Burzum – Burzum (1992)

August 19, 2012
Burzum – Burzum (1992)

So I finally grew the fuck up and got this album. After years of holding out, hoping and praying for a shot at the original pressing from back in the day, I finally gave up on owning a piece of musical history. I can only justify so much for a record. It is, at the end of the day, historic or not, it’s just a piece of vinyl. I don’t like Burzum enough to justify spending hundreds on an original Deathlike Silence pressing. Back On Black’s repress in a lovely gatefold that includes the follow-up EP Aske (which is just as pricey in its original form) will do nicely, methinks. I still paid over the odds for it thanks to Plastic Head but it is a fancy package so I’m not too unhappy with how much I paid.

I’m not sure if Burzum is the black metal record; but it definitely encompasses what the original scene was trying to achieve. For me, personally, at least. Every time I suggest this around metalheads I seem to face mostly disagreement, but if there is anything that will satisfy my “black metal urges” it is this record (or something by early Darkthrone). It was made at such a place and time that wholly impacts upon its structure, delivery and the entire finished product. If Burzum was recorded at any other point in time, or even with a different producer at the studio, or through a different guitar amp, it would not be the same record.
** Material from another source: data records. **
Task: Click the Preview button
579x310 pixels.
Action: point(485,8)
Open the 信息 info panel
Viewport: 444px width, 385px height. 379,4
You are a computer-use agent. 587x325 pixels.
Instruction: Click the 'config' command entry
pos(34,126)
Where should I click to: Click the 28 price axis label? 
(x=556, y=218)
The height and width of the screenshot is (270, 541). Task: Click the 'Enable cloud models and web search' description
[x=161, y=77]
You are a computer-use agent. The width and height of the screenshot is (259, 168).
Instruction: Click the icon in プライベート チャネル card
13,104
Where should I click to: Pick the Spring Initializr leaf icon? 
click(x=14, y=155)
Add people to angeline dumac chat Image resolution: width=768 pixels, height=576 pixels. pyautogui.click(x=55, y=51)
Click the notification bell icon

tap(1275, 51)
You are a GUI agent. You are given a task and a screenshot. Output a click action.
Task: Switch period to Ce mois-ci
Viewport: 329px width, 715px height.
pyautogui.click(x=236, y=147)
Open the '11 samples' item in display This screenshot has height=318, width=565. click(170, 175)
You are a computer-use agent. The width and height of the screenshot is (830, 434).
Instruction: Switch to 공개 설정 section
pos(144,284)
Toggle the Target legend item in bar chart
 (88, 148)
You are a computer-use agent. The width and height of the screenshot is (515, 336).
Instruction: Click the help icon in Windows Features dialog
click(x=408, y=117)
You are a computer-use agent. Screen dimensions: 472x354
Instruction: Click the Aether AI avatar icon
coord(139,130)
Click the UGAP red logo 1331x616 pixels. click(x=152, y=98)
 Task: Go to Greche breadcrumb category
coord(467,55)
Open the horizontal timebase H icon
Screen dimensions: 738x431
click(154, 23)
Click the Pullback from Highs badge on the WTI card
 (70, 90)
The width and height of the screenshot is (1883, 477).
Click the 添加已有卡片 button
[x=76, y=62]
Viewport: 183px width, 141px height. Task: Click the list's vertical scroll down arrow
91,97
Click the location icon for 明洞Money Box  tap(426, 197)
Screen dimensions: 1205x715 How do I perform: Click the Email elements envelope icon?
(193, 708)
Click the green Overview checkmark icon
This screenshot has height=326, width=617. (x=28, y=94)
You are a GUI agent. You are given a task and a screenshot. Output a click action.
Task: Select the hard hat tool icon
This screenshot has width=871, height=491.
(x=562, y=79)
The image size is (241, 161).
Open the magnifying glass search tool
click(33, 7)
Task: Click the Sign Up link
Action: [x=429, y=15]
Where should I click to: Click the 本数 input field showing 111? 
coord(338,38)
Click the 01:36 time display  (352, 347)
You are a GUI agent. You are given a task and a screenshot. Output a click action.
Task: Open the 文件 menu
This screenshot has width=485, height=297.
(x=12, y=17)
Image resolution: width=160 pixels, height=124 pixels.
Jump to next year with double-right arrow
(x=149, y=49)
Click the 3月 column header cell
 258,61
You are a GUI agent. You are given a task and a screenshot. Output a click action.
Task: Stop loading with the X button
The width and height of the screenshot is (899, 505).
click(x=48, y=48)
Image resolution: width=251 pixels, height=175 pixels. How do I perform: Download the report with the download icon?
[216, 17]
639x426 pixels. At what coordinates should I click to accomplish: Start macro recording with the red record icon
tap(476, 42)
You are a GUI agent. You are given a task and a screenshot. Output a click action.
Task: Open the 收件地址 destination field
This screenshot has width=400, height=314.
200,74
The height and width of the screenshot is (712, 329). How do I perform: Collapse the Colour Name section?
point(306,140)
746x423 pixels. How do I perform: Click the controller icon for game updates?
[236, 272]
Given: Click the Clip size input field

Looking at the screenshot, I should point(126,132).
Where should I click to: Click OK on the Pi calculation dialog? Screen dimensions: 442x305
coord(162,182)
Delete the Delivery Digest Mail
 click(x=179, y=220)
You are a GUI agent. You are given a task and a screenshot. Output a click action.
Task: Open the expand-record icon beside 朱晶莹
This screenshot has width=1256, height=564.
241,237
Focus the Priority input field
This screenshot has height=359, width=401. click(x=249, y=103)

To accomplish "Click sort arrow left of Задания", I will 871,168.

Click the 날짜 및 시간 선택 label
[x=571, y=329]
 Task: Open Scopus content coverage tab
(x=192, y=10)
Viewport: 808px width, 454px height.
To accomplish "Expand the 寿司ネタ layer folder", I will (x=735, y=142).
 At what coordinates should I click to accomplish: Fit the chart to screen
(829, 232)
That might sound a bit obvious, but it is more than that; what Burzum reflects is an idea, a vision so strongly held in belief by its creator that it eventually led to arson and later to murder. To know through these terrible acts that there was 100% belief and conviction in this music, in this way of life, makes the listening all the more powerful and dark.

Not that I personally advocate the burning of churches or stabbing your friend and record label boss in the face. And I don’t sympathize with the views held by Burzum’s bat-shit insane creator Varg Vikernes either. But, I am all about the music here, not politics, so if Varg’s (possibly worrying) drive for racial purity fuels him to continue creating such beautifully vicious and mood altering music, then so be it.